With single-member legislative districts, often employed in "first past the post" voting systems as well as multi-round systems, the whole chamber of a parliamentary body is divided into a number of constituencies. Each of these is represented by a single delegate who represents the majority of the constituency.
Proportional representation usually allocates delegates to a legislative body as a percentage of the total number of votes received by a party. Several different methods for conducting elections under a proportional system exist, including the D'Hondt method, the Single Transferable Vote (STV), and others. Allocation of seats can occur either through local lists (where constituencies are represented by multiple delegates and allocated among parties in proportion to the number of votes received by the candidates from each party) or national lists (where there are no constituencies and a national slate of candidates is selected).
The single-member district system gives a strong voice to the ideological majority within any single district but also promotes greater cohesion and unity by forcing candidates to appeal to the widest swath of voters possible, aggregating as many issues and concerns as they can in the quest to maximize their vote totals. The single-member district may sometimes encourage greater party independence of politicians if a system de-couples a candidate from a party machine whose support is necessary for nomination.

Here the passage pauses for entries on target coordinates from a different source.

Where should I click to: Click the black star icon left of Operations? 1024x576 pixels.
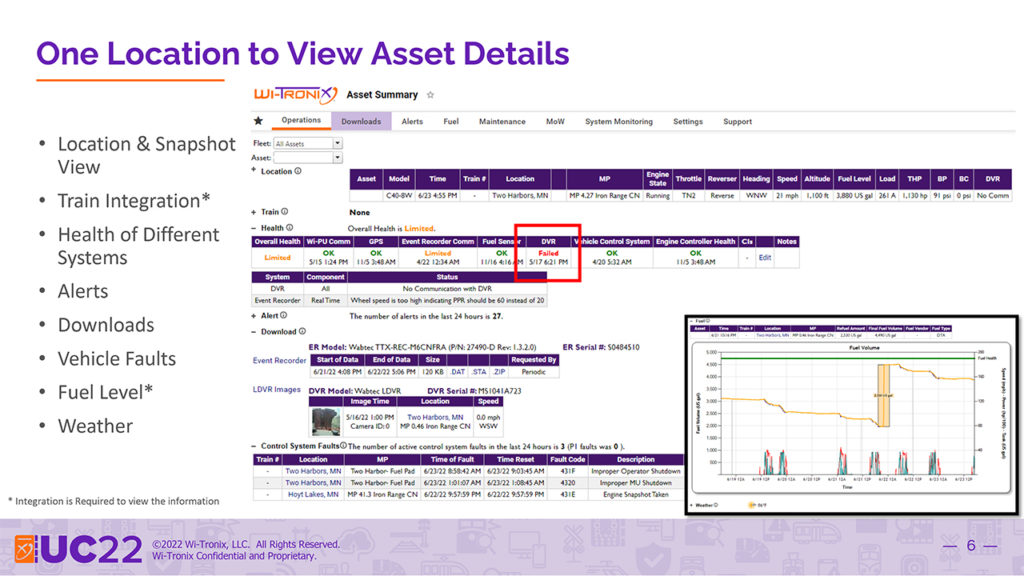coord(258,121)

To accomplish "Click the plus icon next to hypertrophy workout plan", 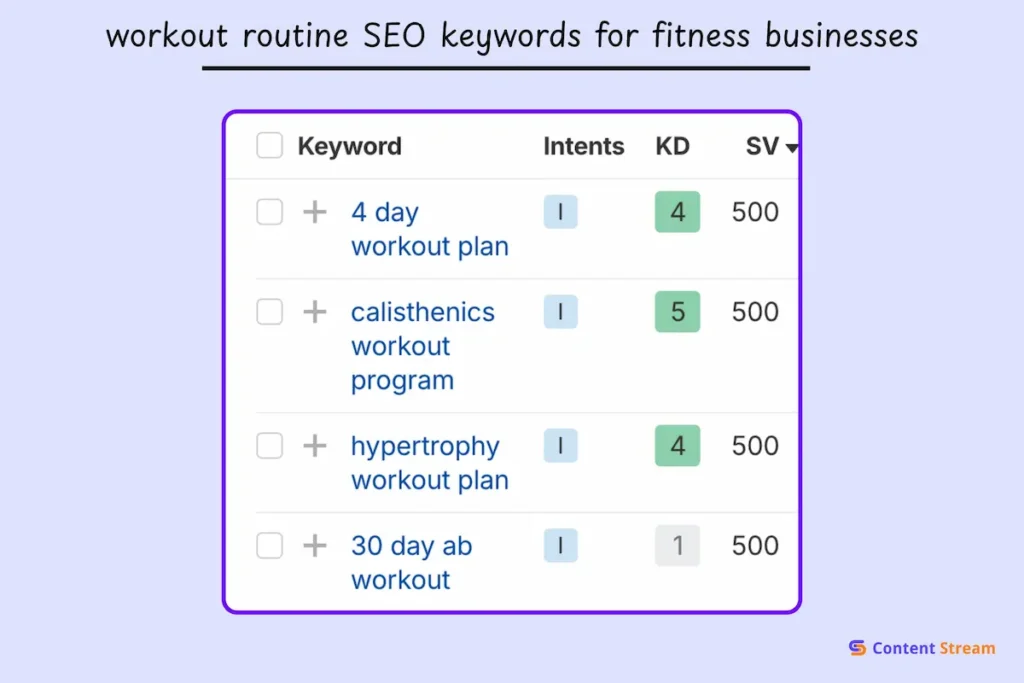I will click(315, 446).
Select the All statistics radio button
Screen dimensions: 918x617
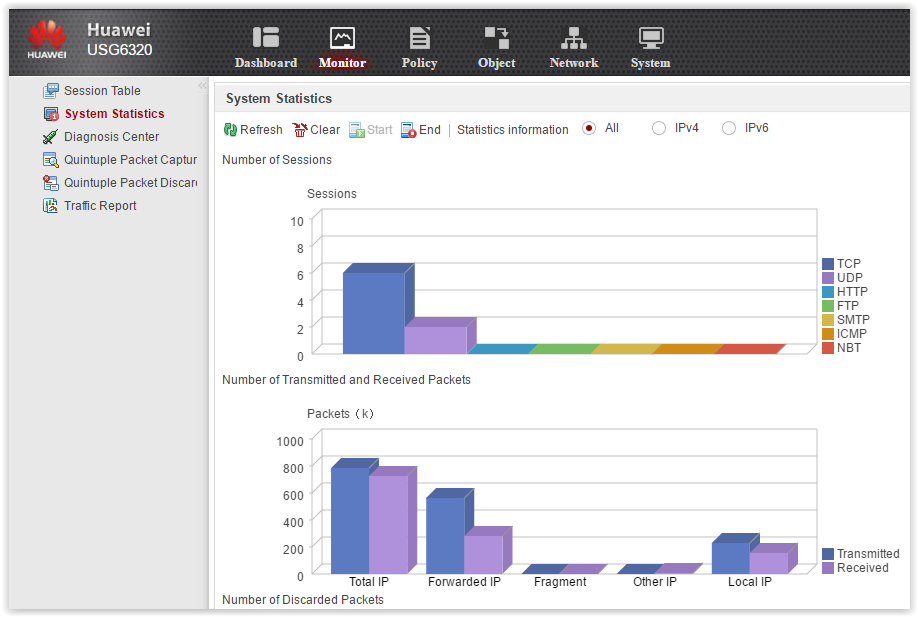[589, 128]
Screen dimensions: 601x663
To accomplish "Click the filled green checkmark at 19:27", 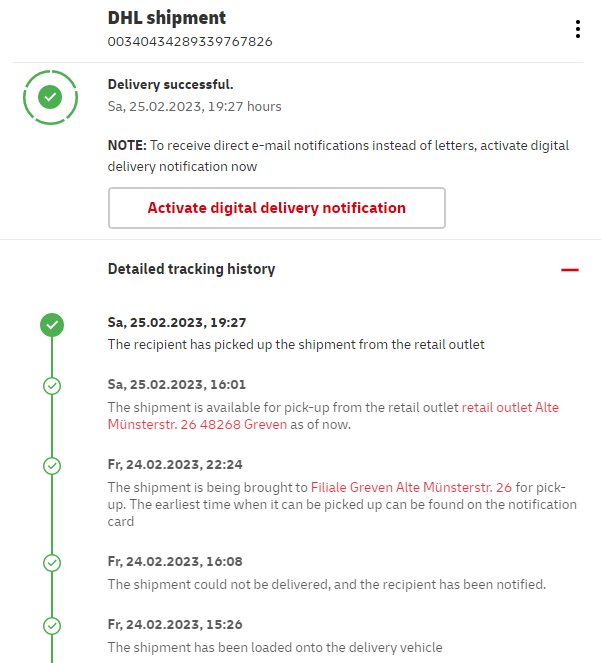I will [x=52, y=324].
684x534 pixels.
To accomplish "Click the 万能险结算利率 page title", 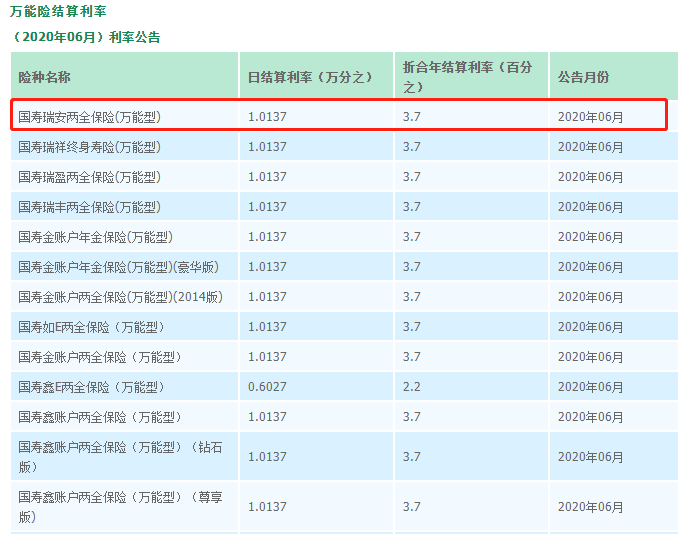I will point(58,11).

By contrast, PR allows candidates to target their message and appeal to ideological minorities and can fail to encourage them to push majoritarian messages. However, it also helps give a voice to a greater percentage of the electorate than do single-member districts, in which the electoral minority exists without any representation at all. PR can often encourage greater obedience to party hierarchies, on which candidates are dependent during the nomination and selection phases of a campaign, thereby allowing greater efficiency in governance.